SEITENAUSZUG:

▼

Aktuell führst du Regie beim Theaterstück „Tom auf dem Lande“ – gerade in einer Zeit, in der das Zan-Gesetz, das unter anderem Diskriminierung aufgrund der sexuellen Orientierung ahnden sollte, gescheitert ist.
Das Stück lag schon länger in meiner Schublade; ich wollte es unbedingt in Südtirol inszenieren. Auf den heimischen Bühnen fehlten mir queere Identifikationsfiguren. Gerade in Südtirol nehme ich Widerstände wahr, wenn Alternativen zu einer heteronormativen Lebensweise thematisiert werden. Abschätzige Aussagen und Witze auf Kosten von queeren Menschen sind leider nicht ungewöhnlich. Eine Woche vor der Premiere von „Tom auf dem Lande“ wurde ein junger Mann in Bruneck verprügelt – weil er schwul ist. Ganz klar ist die Thematik also hier und heute relevanter denn je.

▲

GESTELLTE AUFGABEN:
- a) Gib den Abschnitt des Seitenauszugs von „Aktuell führst du“ bis „relevanter denn je.“ wörtlich wieder.
- b) Übertrage den Satz „Abschätzige Aussagen und Witze auf Kosten von queeren Menschen sind leider nicht ungewöhnlich.“ aus dem Seitenauszug ins Englische.

AUFLISTUNG IM AUSZUG:
▼

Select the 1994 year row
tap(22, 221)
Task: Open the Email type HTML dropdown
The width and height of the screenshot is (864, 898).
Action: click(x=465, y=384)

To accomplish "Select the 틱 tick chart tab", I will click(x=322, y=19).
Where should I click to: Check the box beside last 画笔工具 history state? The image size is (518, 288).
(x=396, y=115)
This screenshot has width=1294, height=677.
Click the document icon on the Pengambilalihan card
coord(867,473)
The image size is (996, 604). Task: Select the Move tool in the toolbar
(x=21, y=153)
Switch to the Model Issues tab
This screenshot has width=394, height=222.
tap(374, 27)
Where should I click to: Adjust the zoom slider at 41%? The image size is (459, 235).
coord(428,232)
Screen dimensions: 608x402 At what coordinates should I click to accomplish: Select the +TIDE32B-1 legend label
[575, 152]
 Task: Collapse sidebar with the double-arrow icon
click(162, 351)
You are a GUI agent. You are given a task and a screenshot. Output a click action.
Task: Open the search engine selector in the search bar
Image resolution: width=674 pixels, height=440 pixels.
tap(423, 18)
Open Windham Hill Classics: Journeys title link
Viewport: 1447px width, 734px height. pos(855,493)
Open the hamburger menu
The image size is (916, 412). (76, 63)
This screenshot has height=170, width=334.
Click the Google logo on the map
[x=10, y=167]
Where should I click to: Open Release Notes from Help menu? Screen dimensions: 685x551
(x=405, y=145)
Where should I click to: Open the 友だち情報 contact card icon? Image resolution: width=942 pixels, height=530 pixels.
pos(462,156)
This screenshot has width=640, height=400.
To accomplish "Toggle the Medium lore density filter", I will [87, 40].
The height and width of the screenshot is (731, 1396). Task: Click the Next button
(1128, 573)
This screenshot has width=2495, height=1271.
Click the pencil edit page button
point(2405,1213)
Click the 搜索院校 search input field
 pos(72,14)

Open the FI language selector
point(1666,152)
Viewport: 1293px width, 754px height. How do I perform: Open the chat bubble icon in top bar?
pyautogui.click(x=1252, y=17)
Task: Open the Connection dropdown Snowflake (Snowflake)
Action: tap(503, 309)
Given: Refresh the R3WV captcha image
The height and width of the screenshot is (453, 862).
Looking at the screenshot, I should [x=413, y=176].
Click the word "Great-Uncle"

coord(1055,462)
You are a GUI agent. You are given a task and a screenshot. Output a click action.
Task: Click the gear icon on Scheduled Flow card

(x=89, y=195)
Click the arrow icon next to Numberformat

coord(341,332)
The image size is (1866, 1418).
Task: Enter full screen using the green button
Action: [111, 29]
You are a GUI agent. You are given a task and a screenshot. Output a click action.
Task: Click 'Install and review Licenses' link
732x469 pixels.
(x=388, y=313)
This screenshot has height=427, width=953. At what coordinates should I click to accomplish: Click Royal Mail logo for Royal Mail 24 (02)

▲

ANTWORTEN JE AUFGABE:
- a)
Aktuell führst du Regie beim Theaterstück „Tom auf dem Lande“ – gerade in einer Zeit, in der das Zan-Gesetz, das unter anderem Diskriminierung aufgrund der sexuellen Orientierung ahnden sollte, gescheitert ist.
Das Stück lag schon länger in meiner Schublade; ich wollte es unbedingt in Südtirol inszenieren. Auf den heimischen Bühnen fehlten mir queere Identifikationsfiguren. Gerade in Südtirol nehme ich Widerstände wahr, wenn Alternativen zu einer heteronormativen Lebensweise thematisiert werden. Abschätzige Aussagen und Witze auf Kosten von queeren Menschen sind leider nicht ungewöhnlich. Eine Woche vor der Premiere von „Tom auf dem Lande“ wurde ein junger Mann in Bruneck verprügelt – weil er schwul ist. Ganz klar ist die Thematik also hier und heute relevanter denn je.

- b) Disparaging remarks and jokes at the expense of queer people are unfortunately not unusual.